In May 2014, our board of directors approved a share repurchase program the (“2014 Program”) authorizing the buyback of up to $50.0 million of the Company’s common stock. Through this program, the Company purchased shares on the open market, through block trades, in privately negotiated transactions, in compliance with SEC Rule 10b-18 (including through Rule 10b5-1 plans), or in any other appropriate manner. The timing of the shares repurchased was at the discretion of management and depended on a number of factors, including price, market conditions and regulatory requirements. Shares acquired through the repurchase program were retired.

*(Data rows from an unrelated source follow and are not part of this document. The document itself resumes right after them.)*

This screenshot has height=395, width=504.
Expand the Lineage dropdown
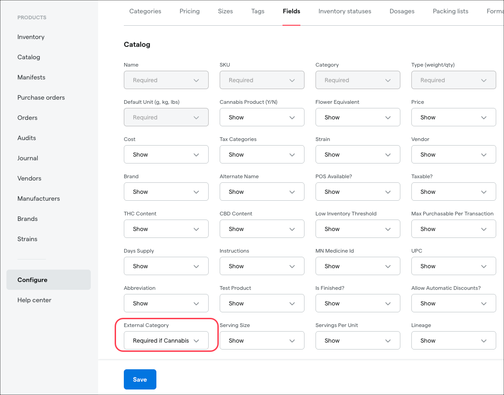pos(454,341)
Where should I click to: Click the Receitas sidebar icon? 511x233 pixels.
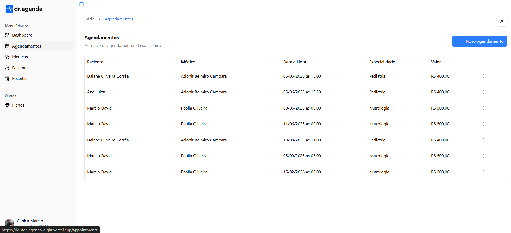point(7,79)
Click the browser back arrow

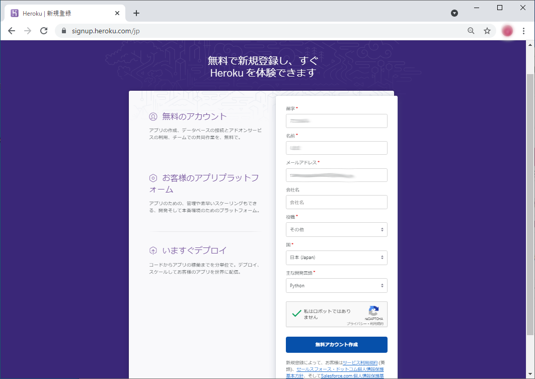[x=12, y=31]
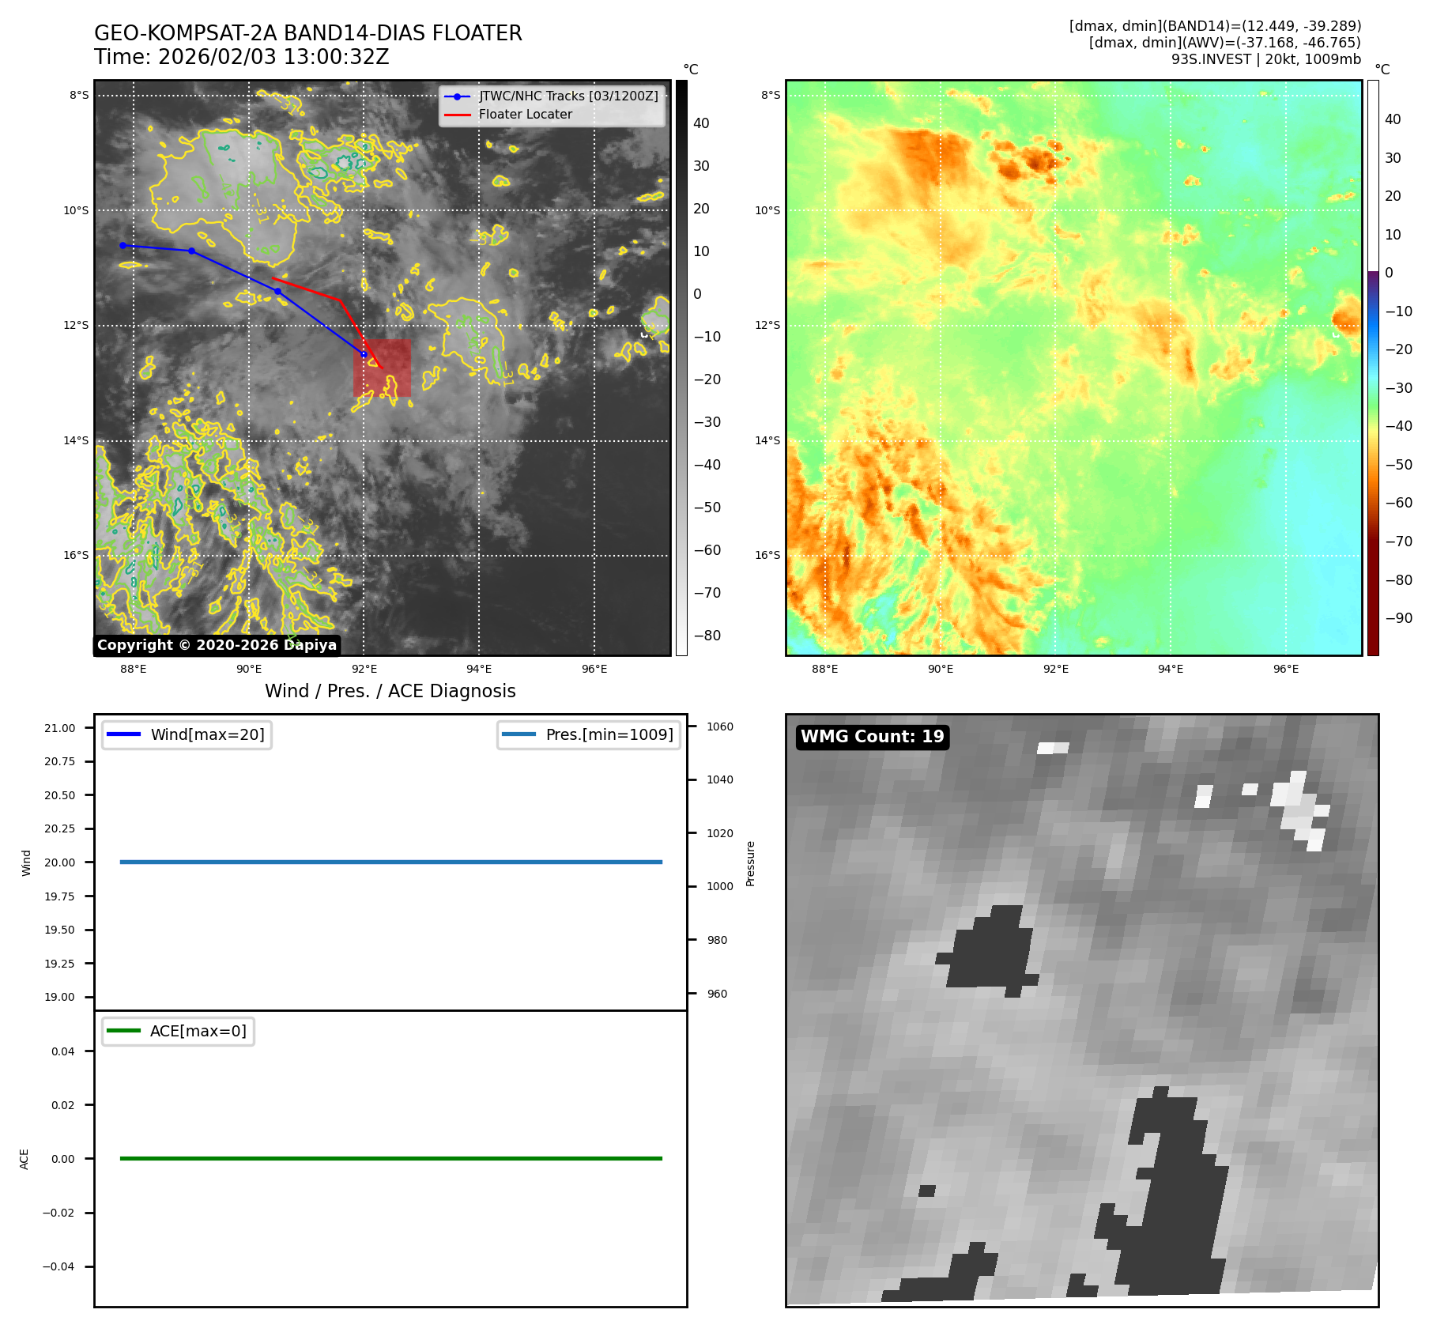The width and height of the screenshot is (1433, 1336).
Task: Click the Wind / Pres. / ACE Diagnosis heading
Action: (x=390, y=691)
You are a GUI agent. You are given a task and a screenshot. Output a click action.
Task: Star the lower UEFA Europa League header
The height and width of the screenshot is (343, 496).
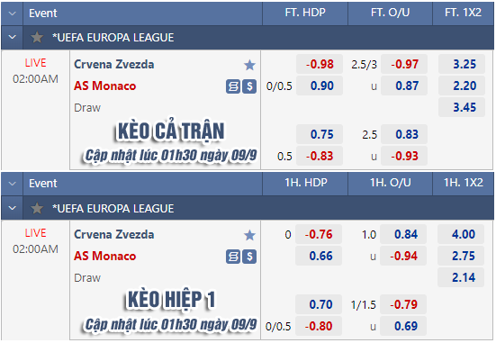pos(37,208)
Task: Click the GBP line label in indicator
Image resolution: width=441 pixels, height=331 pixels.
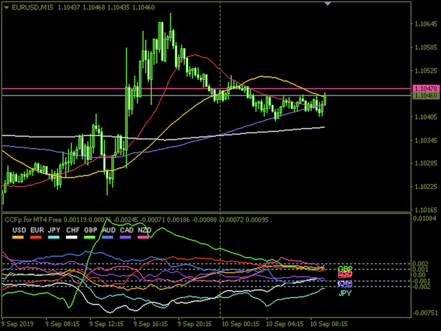Action: [x=345, y=268]
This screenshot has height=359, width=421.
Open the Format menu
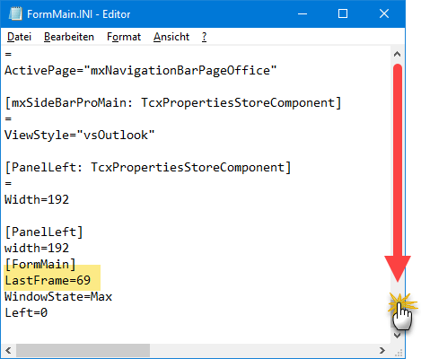click(124, 37)
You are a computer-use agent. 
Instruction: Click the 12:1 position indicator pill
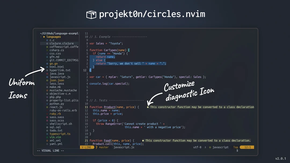(248, 147)
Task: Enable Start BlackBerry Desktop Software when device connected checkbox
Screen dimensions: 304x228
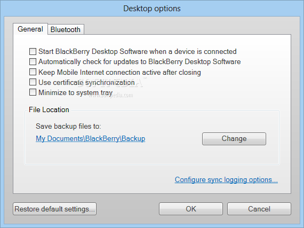Action: click(33, 52)
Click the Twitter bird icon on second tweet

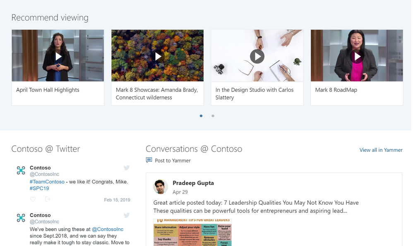127,215

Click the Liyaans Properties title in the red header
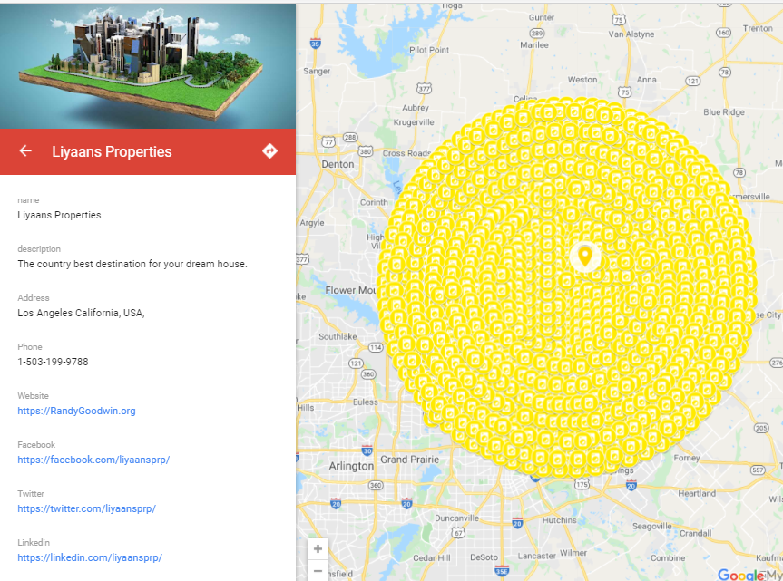coord(112,151)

On October 19, 2016, our board of directors approved a new share repurchase program authorizing the buyback of up to $30.0 million of the Company's common stock through December 31, 2019. This plan replaces the 2014 Program which was terminated. The Company expects to purchase shares on the open market, through block trades, in privately negotiated transactions, in compliance with SEC Rule 10b-18 (including through Rule 10b5-1 plans), or in any other appropriate manner. The timing of the shares repurchased will be at the discretion of management and will depend on a number of factors, including price, market conditions and regulatory requirements. Shares acquired through the repurchase program will be retired. The Company retains the right to limit, terminate or extend the share repurchase program at any time without prior notice. The Company expects to fund any further repurchases of its common stock through a combination of cash on hand and cash generated by operations.

For the year ended December 31, 2016, the Company repurchased 177,053 shares of common stock at an average purchase price of $25.65 per share, all of which were purchased under the 2014 Program prior to its termination.

 

Dividends

The Company declared and paid dividends of $0.60 per share of common stock for the year ended December 31, 2016.

The Company declared and paid dividends of $0.57 per share of common stock for the year ended December 31, 2015.

Future declarations of quarterly cash dividends are subject to approval by the Board of Directors and to the Board’s continuing determination that the declaration of dividends are in the best interest of the Company’s stockholders and are in compliance with all laws and agreements of the Company applicable to the declaration and payment of cash dividends.